Terkadang saya benar-benar mengira bahwa semua pertemuan pasti akan menjumpai perpisahan, cepat atau lambat. Diawali dengan sebuah pertemuan yang biasa saja. Saya berteman dengan si Pulan yang ternyata juga berteman dengan kamu. Lalu kemudian kita saling bertemu pertama kali karena si Pulan mengadakan suatu acara dan mengundang semua temannya. Jadi kita bertemu di situ dan berkenalan. Sebagai teman tentunya.
Dan seperti cerita kebanyakan yang dipersingkat dengan kalimat ‘hari berganti minggu, minggu berganti bulan’ yah begitu pula dengan cerita kita. Saya dan kamu berteman, bahkan jauh lebih akrab ketimbang kamu dengan si Pulan. Saya sendiri tak pernah mengira kita akan bisa sedekat itu. Mungkin karena kita punya hobi yang sama.

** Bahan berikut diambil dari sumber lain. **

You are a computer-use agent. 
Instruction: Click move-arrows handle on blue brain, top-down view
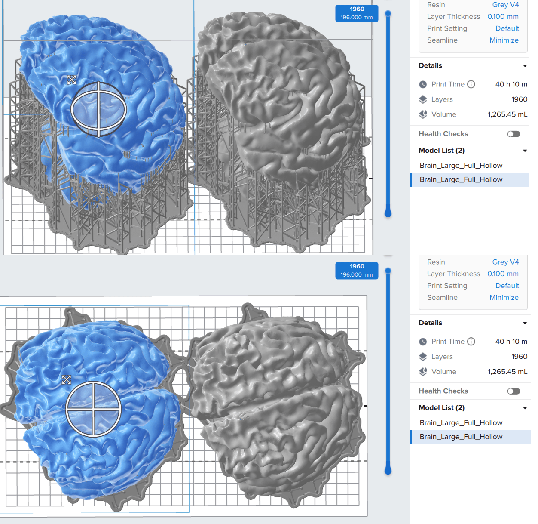pyautogui.click(x=66, y=379)
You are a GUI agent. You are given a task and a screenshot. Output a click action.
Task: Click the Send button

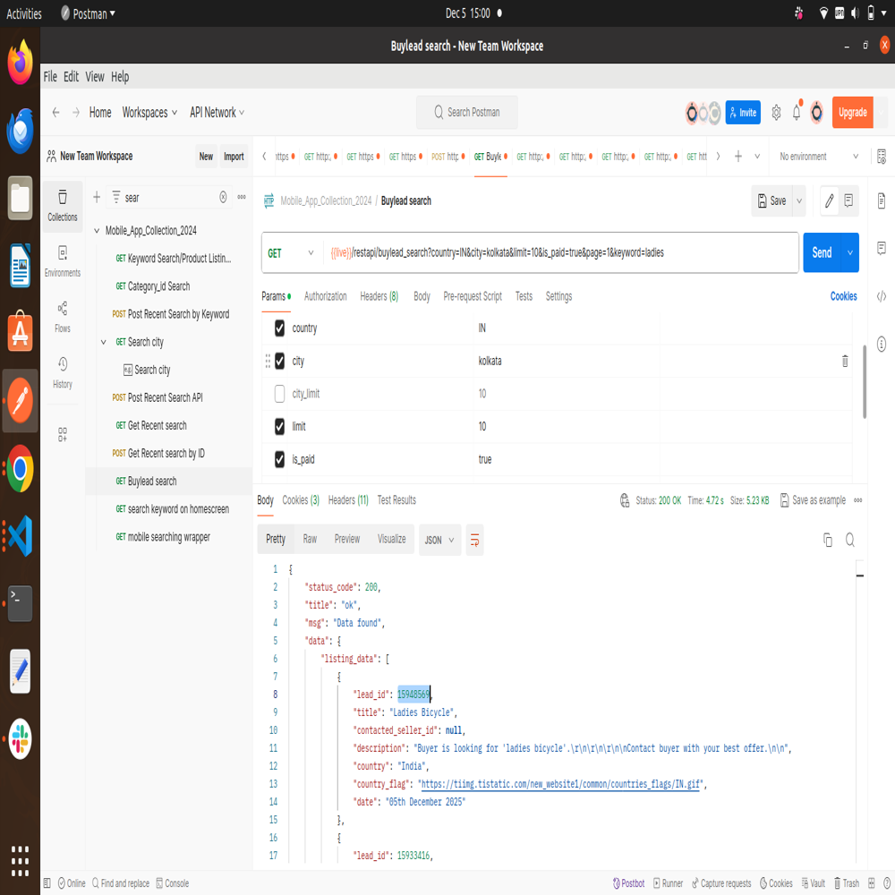click(822, 253)
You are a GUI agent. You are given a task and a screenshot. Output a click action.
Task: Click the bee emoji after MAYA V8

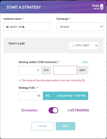tap(23, 27)
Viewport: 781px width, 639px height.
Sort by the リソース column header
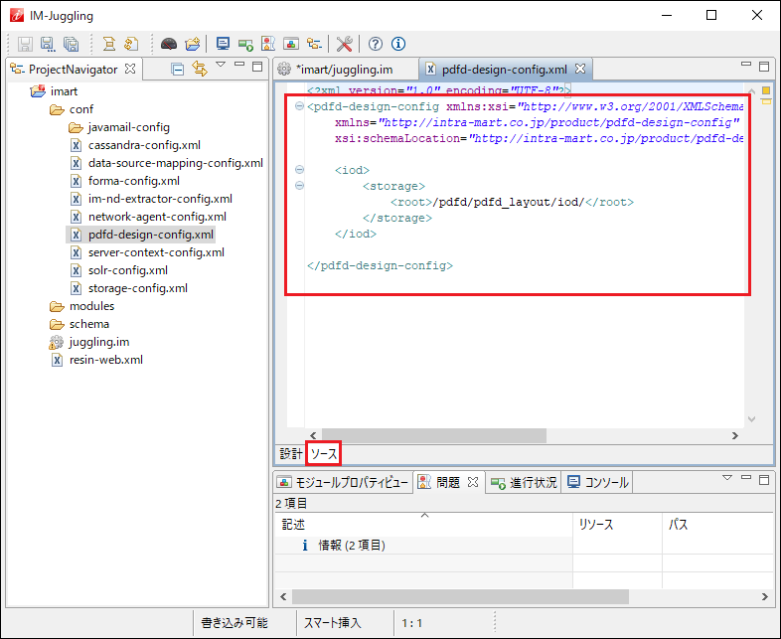(596, 524)

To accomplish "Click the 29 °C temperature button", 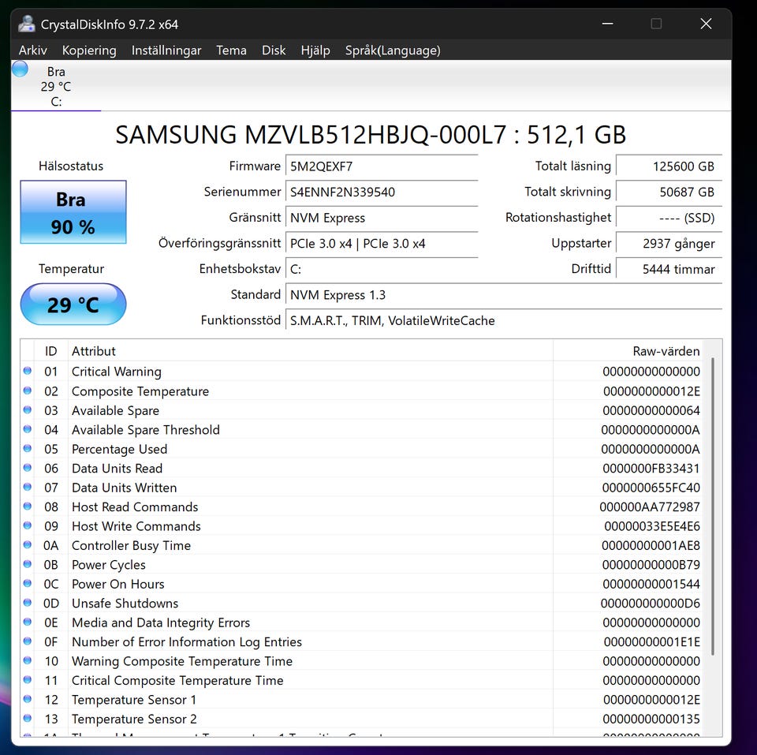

Kemudian kamu memutuskan untuk memberanikan diri mengutarakan apa yang kamu rasakan saat itu. Kamu merasa kalau sayalah wanita yang selama ini kamu cari. Sayalah wanita yang bisa membuat kamu merasa nyaman. Tak peduli apa yang akan terjadi nanti, kamu hanya ingin mengatakan apa yang memang ingin kamu katakan saat itu. Yah, kamu memang terkadang kelewat jujur sampai saya jadi percaya semua yang kamu katakan adalah jujur.
Jadi kita memulai sesuatu yang baru. Bukan pertemanan yang kemarin. Saya jadi sering memikirkan kamu. Kita jadi semakin sering berkomunikasi. Saya tertawa pada apa saja yang kamu lakukan, apapun itu asal kamu yang melakukan jadi terlihat lucu buat saya. Bahkan kadang hanya membayangkannya saja sudah bisa membuat saya tertawa.

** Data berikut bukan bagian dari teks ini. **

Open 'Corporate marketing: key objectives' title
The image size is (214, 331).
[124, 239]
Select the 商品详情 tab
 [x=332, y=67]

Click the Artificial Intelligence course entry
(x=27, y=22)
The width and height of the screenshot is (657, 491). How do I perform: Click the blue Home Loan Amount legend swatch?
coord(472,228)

Kita jadi saling memanggil dengan panggilan lucu-lucu, panggilan sayang. Saya jadi semakin sering menulis tentang kamu. Menulisimu berlembar-lembar puisi padahal saya tahu kamu tak suka puisi. Kamu jadi tambah hobi berkaraoke lewat telepon genggammu dengan saya yang setia mendengarkan di ujung satunya. Kita jadi terlihat seperti sepasang kekasih yang benar-benar sedang jatuh hati.
Tapi kemudian kalimat ‘hari berganti minggu, minggu berganti bulan dan blablabla’ itu kembali datang. Kali ini rasanya tidak menyenangkan seperti yang sebelumnya. Karena seperti alur cerita manapun, setelah klimaks kemudian akan disusul dengan antiklimaks sampai akhirnya selesai.

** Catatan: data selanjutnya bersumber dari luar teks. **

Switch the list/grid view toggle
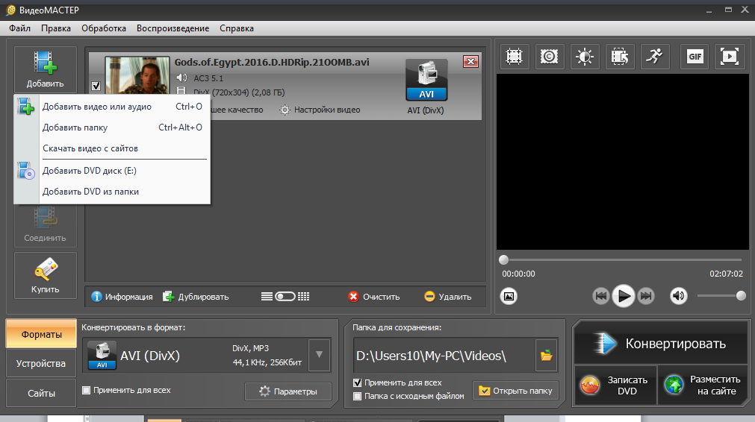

Kita tak lagi saling memanggil dengan panggilan sayang, mungkin pada akhirnya kita sadar kalau panggilan-panggilan itu terdengar konyol. Rasanya jadi aneh memanggilmu dengan segala panggilan itu. Tak ada lagi karaoke lewat telepon genggam di malam hari. Tak ada lagi puisi-puisi. Bahkan nomer teleponmu lebih sering absen ketimbang hadir di catatan log telepon genggamku.
Lambat laun segalanya mulai kembali seperti saat kita tak saling mengenal. Perlahan kamu menghilang. Mungkin kamu tetap ada di situ, tapi jadinya… biasa saja. Kamu ada atau tidak ada rasanya tak berbeda. Karena saya mulai terbiasa kembali sendiri. Atau mungkin, saya berusaha untuk terbiasa?
Saya lupa rasanya jatuh hati pada kamu. Mungkin memang itu yang kamu mau. Mungkin ini saatnya perpisahan dari pertemuan itu terjadi? Pertemuan yang akan menjumpai perpisahan. Saya tidak tahu. Saya hanya tahu kalau saya….
….rindu kamu..
yang dulu.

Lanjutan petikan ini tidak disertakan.